Various implementations of the apparatus and techniques described here above may be implemented in digital electronic circuit devices, integrated circuit devices, field Programmable Gate Arrays (FPGAs), application Specific Integrated Circuits (ASICs), application Specific Standard Products (ASSPs), on-chip device devices (SOCs), complex Programmable Logic Devices (CPLDs), computer hardware, firmware, software, and/or combinations thereof.

Program code for carrying out methods of the present disclosure may be written in any combination of one or more programming languages. These program code may be provided to a processor or controller of a general purpose computer, special purpose computer, or other programmable data processing apparatus such that the program code, when executed by the processor or controller, causes the functions/operations specified in the flowchart and/or block diagram to be implemented. The program code may execute entirely on the machine, partly on the machine, as a stand-alone software package, partly on the machine and partly on a remote machine or entirely on the remote machine or server.
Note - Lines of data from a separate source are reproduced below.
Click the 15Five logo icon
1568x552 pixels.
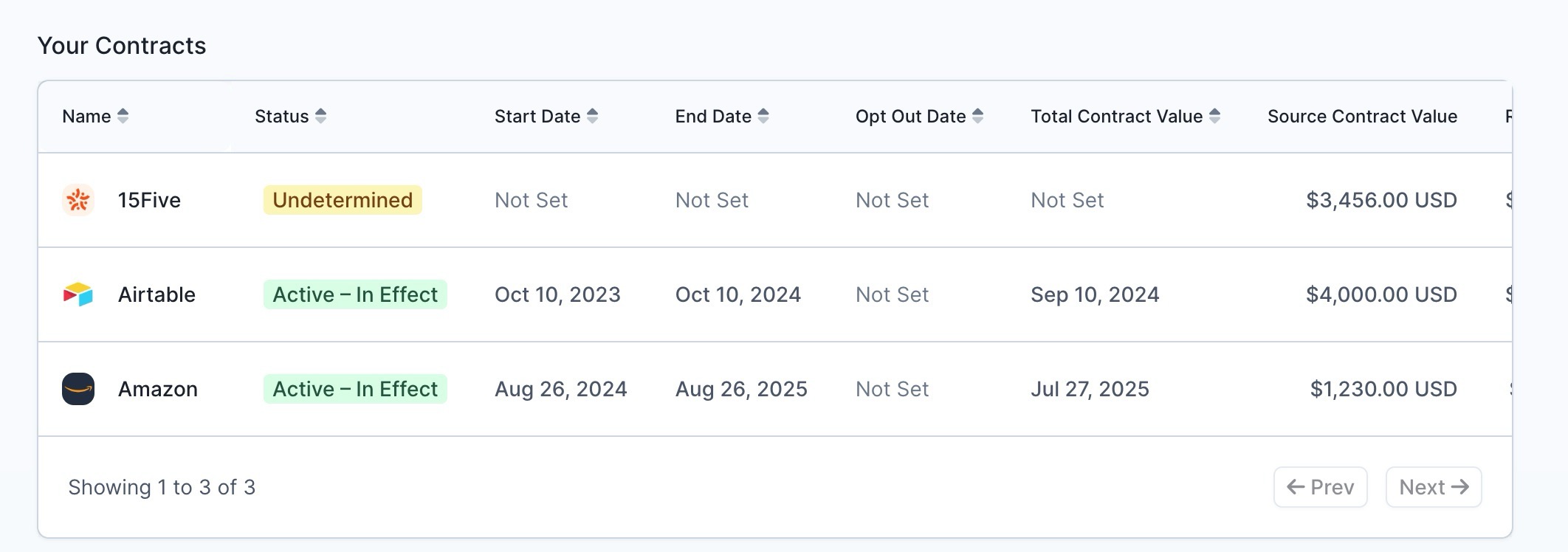[78, 200]

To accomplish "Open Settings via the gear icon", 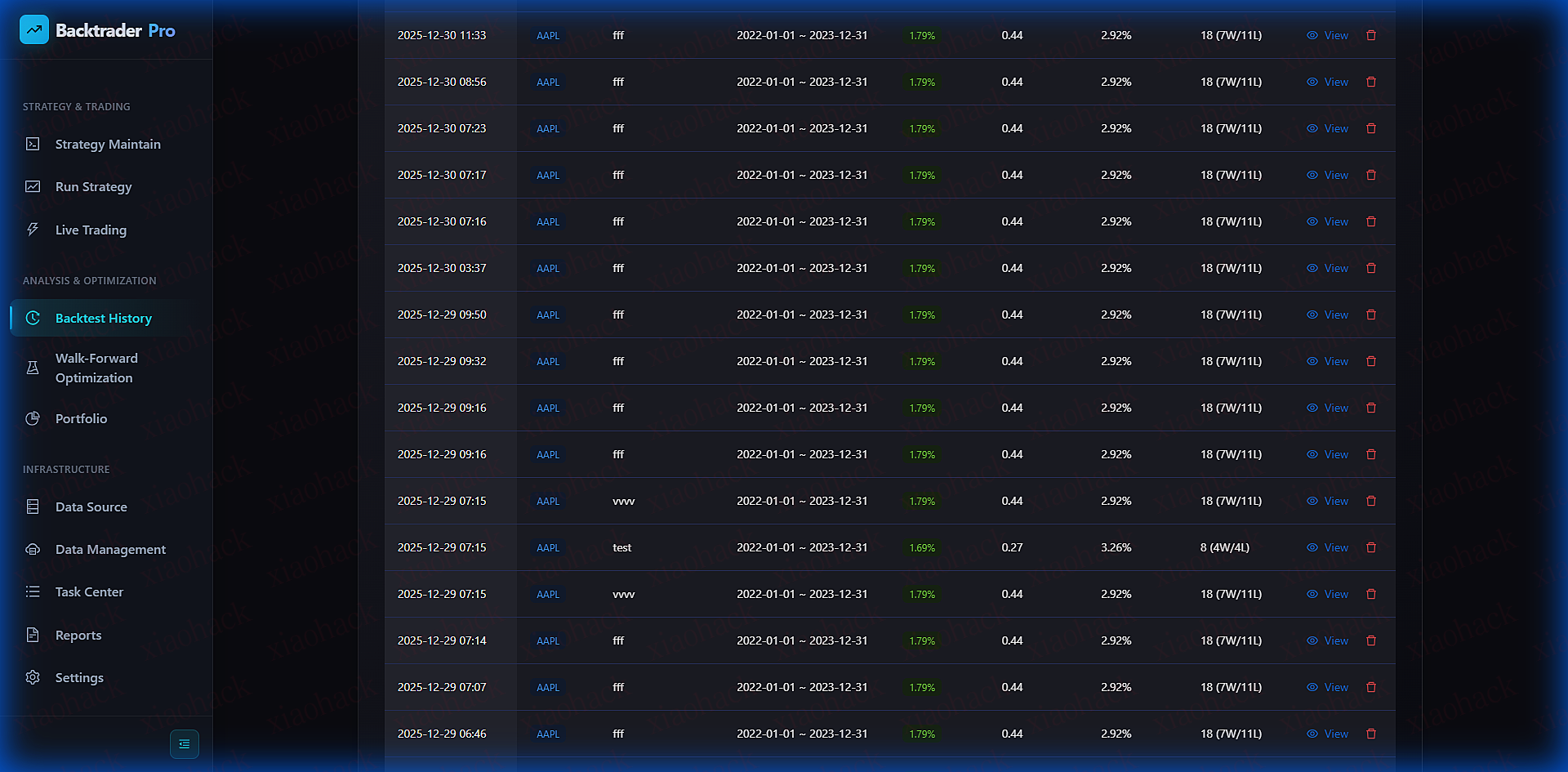I will coord(33,677).
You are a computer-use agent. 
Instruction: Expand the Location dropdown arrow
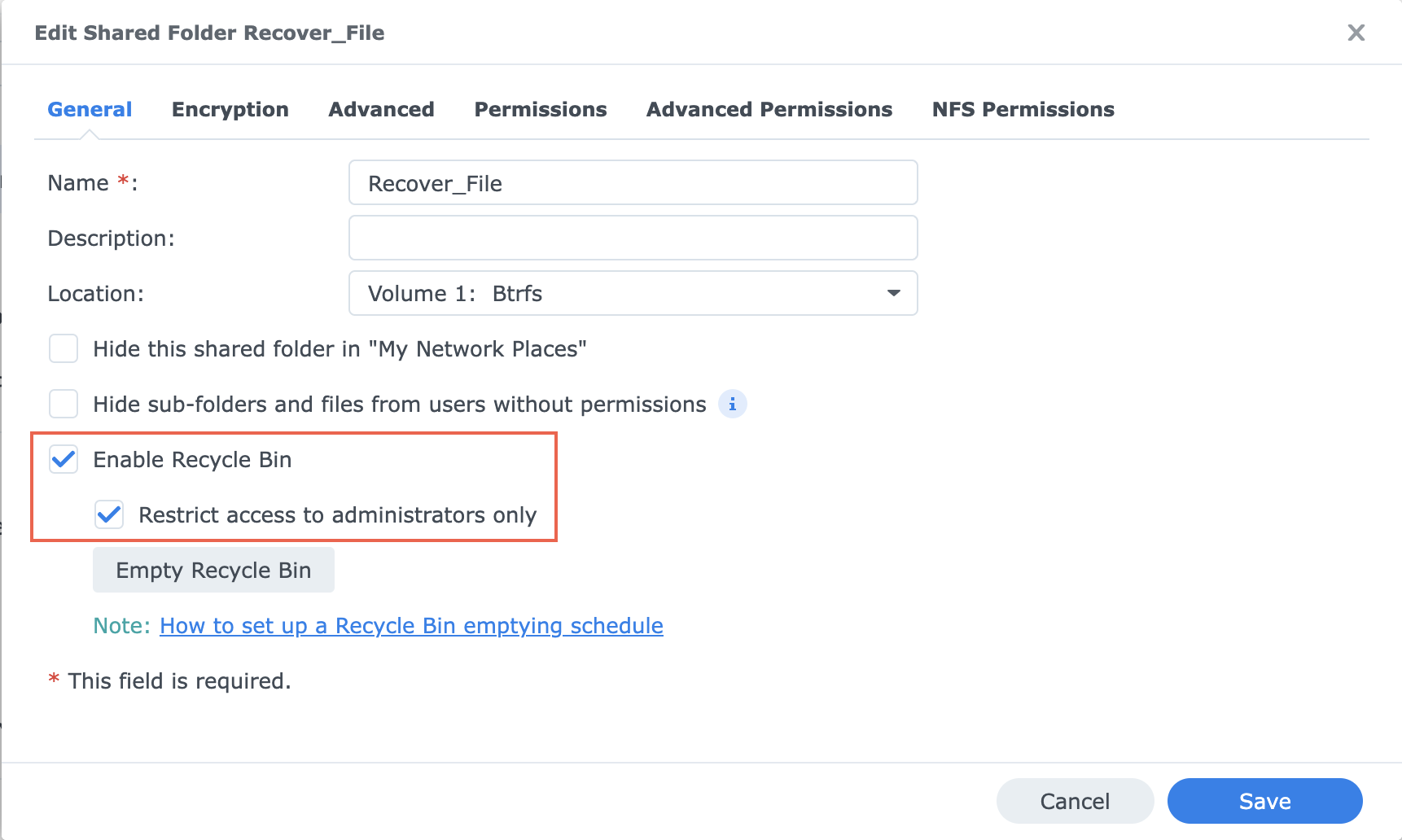(x=893, y=294)
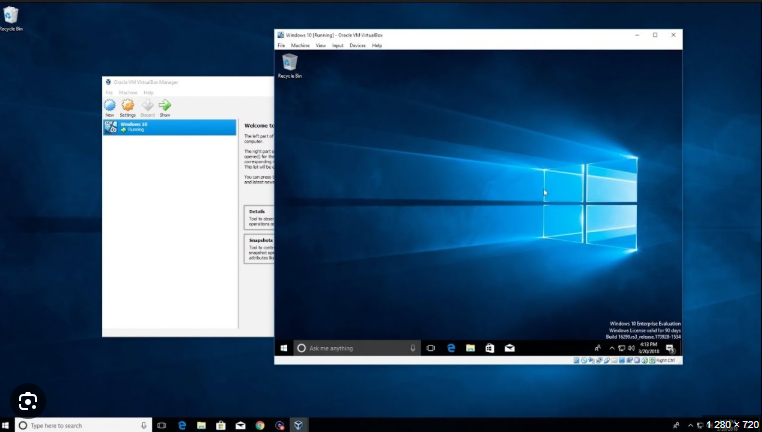Click Task View icon in guest taskbar

431,348
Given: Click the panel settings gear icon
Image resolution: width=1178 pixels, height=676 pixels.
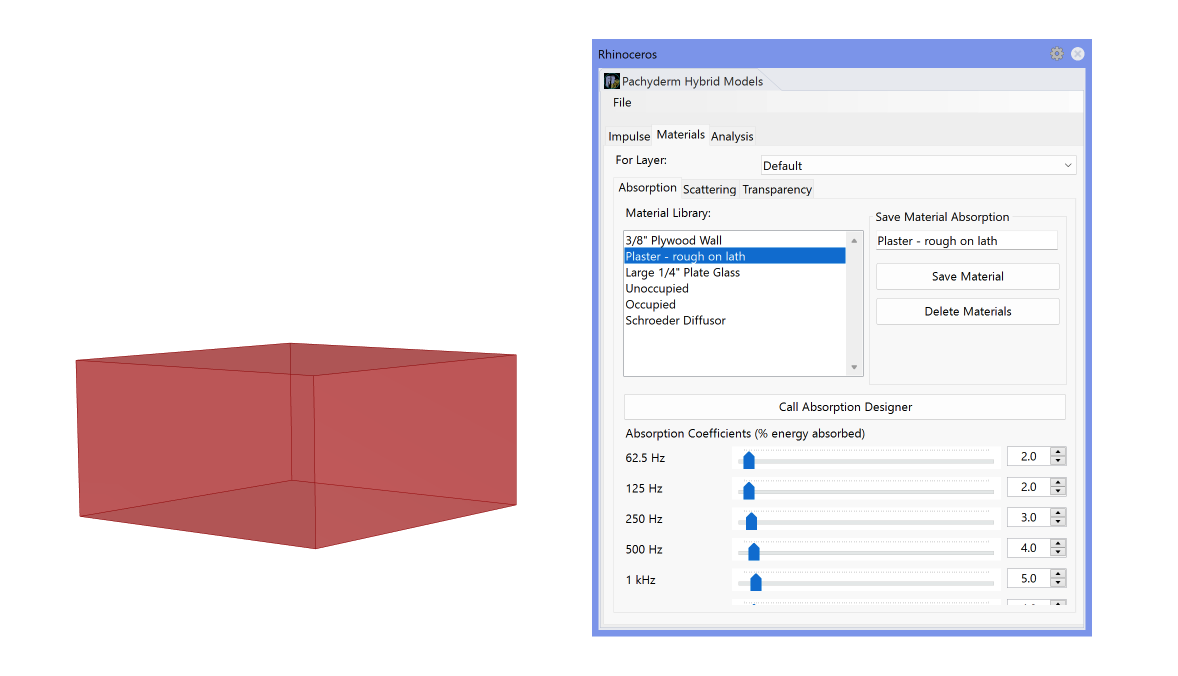Looking at the screenshot, I should point(1056,54).
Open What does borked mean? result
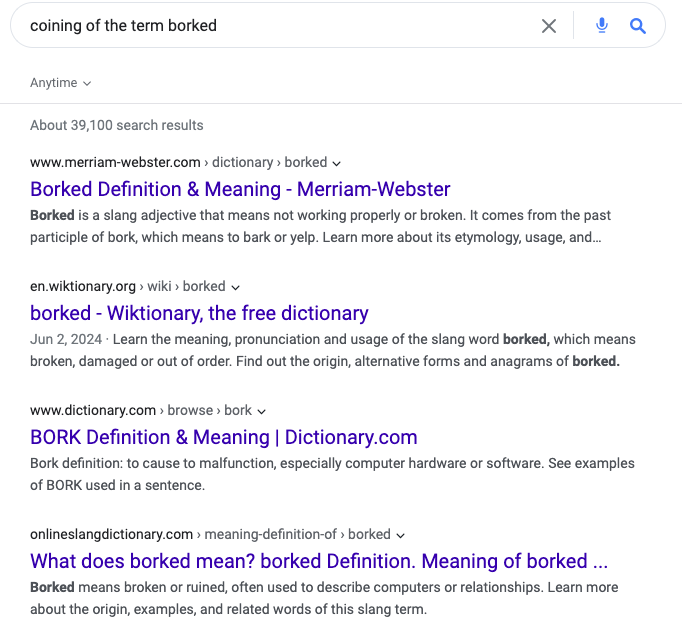 point(319,561)
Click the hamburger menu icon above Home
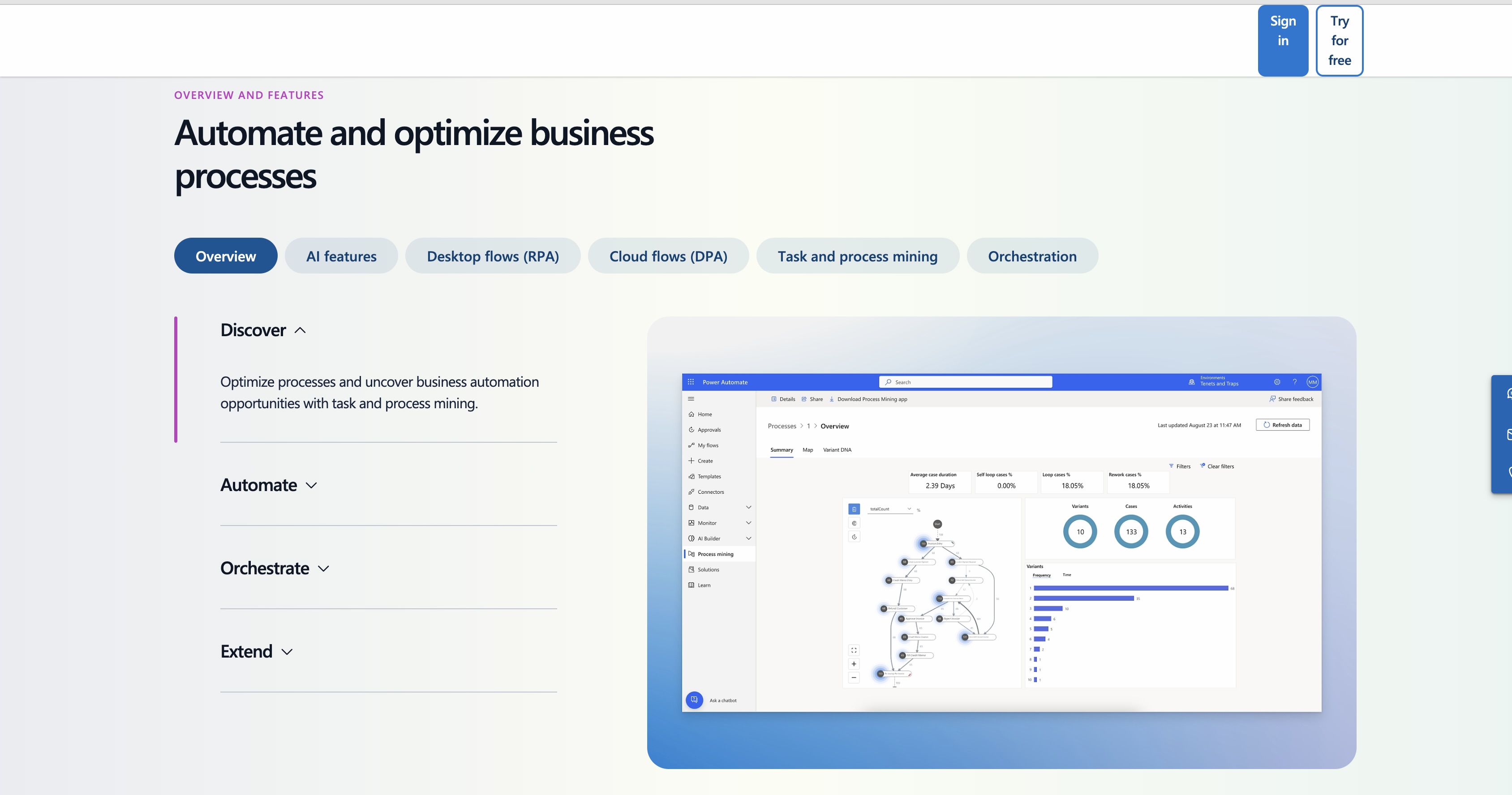The width and height of the screenshot is (1512, 795). (x=691, y=399)
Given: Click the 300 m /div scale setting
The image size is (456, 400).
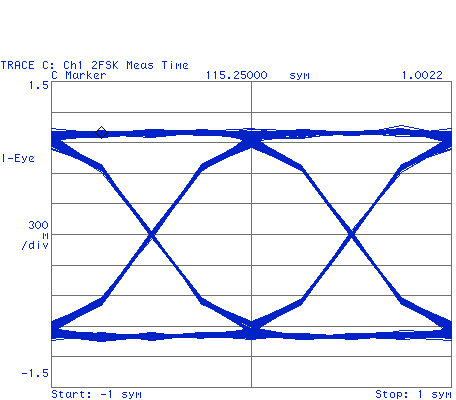Looking at the screenshot, I should click(x=35, y=235).
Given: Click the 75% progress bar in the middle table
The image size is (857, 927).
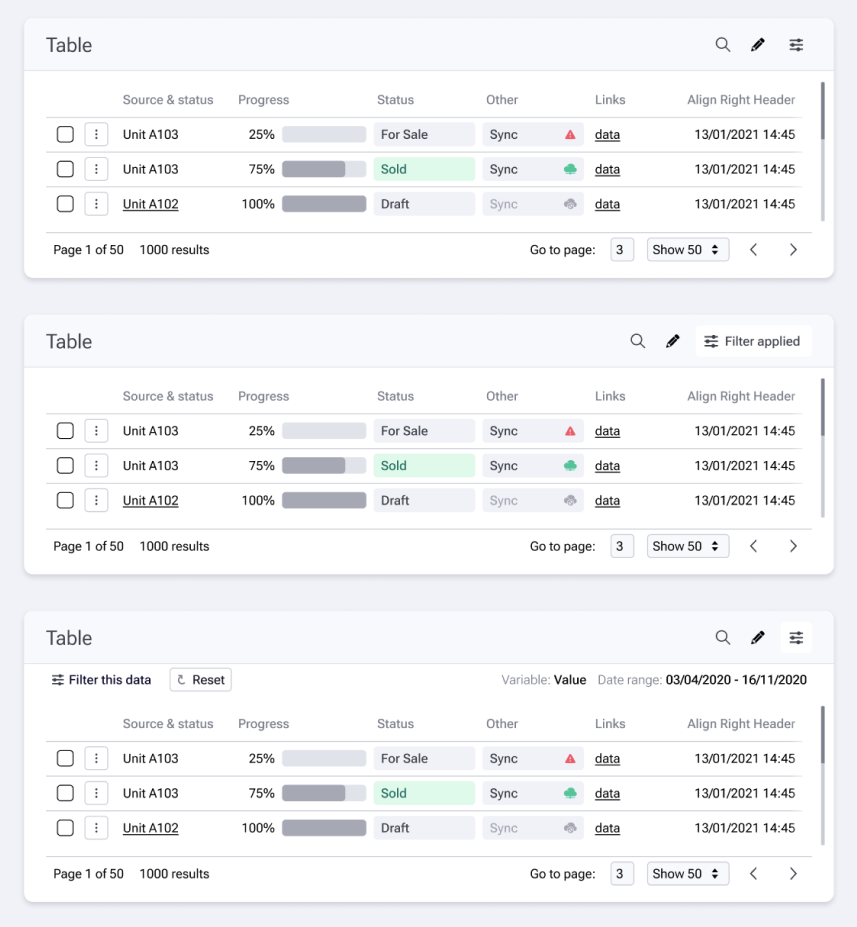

In the context of this disclosure, a machine-readable medium may be a tangible medium that can contain, or store a program for use by or in connection with an instruction execution apparatus, device, or apparatus. The machine-readable medium may be a machine-readable signal medium or a machine-readable storage medium.

The computer device may include a client and a server. The client and server are typically remote from each other and typically interact through a communication network. The relationship of client and server arises by virtue of computer programs running on the respective computers and having a client-server relationship to each other. The server can be a cloud server, also called a cloud computing server or a cloud host, and is a host product in a cloud computing service system, so that the defects of high management difficulty and weak service expansibility in the traditional physical hosts and VPS service ("Virtual PRIVATE SERVER" or simply "VPS") are overcome. The server may be a cloud server, a server of a distributed device, or a server incorporating a blockchain.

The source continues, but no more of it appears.